Entre otras cosas, la manera en la que los niños son educados afectará el modo en el que se enfrentan al fracaso. Según un estudio de la universidad de Stanford, alabar constantemente los talentos, la inteligencia y otras capacidades de los niños puede generar una autoestima positiva, pero les hará colapsar ante la primera experiencia de fracaso que deban enfrentar, desmoralizándolos y haciendo más difícil que quieran volver a intentar algo en lo que puedan fallar. Es decir, alabar las capacidades innatas de un niño lleva a una mentalidad fija, mientras que alabar su esfuerzo y su trabajo duro modifica el foco de atención a la conducta en lugar de la habilidad, generando así una mentalidad más resistente: la "firmeza de carácter" a la que nos referíamos antes, la capacidad de persistir ante el fracaso.

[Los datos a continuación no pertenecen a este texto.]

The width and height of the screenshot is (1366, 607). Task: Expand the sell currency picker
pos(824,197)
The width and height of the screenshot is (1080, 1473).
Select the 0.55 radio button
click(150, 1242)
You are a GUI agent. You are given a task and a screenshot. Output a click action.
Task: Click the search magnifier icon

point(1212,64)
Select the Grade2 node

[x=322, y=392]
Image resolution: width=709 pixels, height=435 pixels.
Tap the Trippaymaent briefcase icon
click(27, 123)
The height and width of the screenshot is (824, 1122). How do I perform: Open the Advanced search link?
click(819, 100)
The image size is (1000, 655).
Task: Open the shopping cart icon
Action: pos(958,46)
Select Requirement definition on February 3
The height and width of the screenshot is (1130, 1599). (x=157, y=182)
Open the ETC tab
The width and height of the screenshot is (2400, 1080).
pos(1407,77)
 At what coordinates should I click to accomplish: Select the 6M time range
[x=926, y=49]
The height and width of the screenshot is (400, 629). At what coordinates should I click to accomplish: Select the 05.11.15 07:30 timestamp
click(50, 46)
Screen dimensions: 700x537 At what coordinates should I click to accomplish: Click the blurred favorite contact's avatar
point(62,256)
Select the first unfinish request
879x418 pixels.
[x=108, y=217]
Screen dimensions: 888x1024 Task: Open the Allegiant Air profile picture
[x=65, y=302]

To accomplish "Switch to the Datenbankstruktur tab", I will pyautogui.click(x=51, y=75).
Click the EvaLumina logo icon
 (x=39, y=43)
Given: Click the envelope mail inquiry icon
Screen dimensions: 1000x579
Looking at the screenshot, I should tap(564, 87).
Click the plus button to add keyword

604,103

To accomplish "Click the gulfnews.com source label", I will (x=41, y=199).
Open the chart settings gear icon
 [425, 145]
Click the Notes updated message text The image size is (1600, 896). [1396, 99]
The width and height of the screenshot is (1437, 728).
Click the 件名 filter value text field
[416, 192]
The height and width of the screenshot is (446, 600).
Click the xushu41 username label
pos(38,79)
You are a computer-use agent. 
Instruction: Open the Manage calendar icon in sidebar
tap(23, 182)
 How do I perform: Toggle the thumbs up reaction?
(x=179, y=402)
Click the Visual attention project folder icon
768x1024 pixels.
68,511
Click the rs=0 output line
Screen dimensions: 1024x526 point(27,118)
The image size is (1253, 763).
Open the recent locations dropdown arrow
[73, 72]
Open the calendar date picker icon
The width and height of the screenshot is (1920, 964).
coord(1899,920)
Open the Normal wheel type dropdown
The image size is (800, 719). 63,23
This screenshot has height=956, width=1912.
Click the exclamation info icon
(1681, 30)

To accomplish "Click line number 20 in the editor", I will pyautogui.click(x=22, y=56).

Si bien lidiar con el fracaso no deja nunca de ser difícil, dejar de verlo como una manifestación de nuestros defectos y empezar a verlo, en su lugar, como parte de un proceso de aprendizaje nos permitirá separarnos de las nociones de vergüenza y humillación que constantemente vinculamos a la experiencia de fracasar. Nadie piensa que un bebé que se cae al dar los primeros pasos nunca aprenderá a caminar. Del mismo modo en que no debemos ser injustos con los niños al no permitirles aprender del fracaso y al forzarles a ver sus fallos (inevitables) como evidencia de que son incapaces, deberíamos también ser justos con nosotros mismos, y comprender que el proceso de aprendizaje no termina nunca.